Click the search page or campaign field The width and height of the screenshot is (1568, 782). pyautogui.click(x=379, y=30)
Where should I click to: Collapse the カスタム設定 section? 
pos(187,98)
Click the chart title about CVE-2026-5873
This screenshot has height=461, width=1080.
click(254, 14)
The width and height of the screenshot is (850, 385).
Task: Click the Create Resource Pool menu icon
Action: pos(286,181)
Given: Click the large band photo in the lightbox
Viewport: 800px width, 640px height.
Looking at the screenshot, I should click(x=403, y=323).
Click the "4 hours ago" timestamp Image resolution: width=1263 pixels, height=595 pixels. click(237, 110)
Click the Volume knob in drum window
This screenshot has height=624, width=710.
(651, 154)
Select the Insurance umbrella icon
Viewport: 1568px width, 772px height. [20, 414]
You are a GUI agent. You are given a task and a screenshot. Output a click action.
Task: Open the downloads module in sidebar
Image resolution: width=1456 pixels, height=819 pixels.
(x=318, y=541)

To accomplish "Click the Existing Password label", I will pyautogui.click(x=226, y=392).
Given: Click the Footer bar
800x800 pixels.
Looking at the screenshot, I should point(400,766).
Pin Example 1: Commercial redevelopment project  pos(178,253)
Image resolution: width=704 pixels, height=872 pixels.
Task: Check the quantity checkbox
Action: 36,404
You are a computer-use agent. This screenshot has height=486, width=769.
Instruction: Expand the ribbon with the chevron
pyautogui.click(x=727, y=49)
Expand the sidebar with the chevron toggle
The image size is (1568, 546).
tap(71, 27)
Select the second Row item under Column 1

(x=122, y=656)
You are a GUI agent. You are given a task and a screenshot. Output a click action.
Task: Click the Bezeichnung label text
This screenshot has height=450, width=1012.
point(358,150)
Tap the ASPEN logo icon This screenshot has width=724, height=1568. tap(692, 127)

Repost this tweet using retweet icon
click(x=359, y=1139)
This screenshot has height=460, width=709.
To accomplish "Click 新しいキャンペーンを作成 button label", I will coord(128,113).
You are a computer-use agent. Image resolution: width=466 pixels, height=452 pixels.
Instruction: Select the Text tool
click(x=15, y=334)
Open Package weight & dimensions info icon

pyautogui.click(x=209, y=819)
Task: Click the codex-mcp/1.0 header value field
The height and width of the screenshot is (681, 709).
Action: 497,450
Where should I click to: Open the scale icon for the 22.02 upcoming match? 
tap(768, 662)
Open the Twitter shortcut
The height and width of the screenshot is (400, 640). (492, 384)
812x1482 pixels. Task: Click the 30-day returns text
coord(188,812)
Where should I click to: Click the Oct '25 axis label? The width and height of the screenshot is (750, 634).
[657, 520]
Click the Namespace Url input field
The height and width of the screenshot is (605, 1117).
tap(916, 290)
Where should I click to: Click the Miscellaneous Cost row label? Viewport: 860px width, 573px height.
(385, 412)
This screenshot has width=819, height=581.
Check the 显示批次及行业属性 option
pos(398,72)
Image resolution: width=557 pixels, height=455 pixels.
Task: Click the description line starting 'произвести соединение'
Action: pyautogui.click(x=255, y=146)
============================================================
### Action item
When the line with "812x1482 pixels. Task: Click" is reached in the data above, begin copying, and stop after the line with "This screenshot has width=819, height=581."; copy each line exactly, both ends included.

### Task solution
812x1482 pixels. Task: Click the 30-day returns text
coord(188,812)
Where should I click to: Click the Oct '25 axis label? The width and height of the screenshot is (750, 634).
[657, 520]
Click the Namespace Url input field
The height and width of the screenshot is (605, 1117).
tap(916, 290)
Where should I click to: Click the Miscellaneous Cost row label? Viewport: 860px width, 573px height.
(385, 412)
This screenshot has width=819, height=581.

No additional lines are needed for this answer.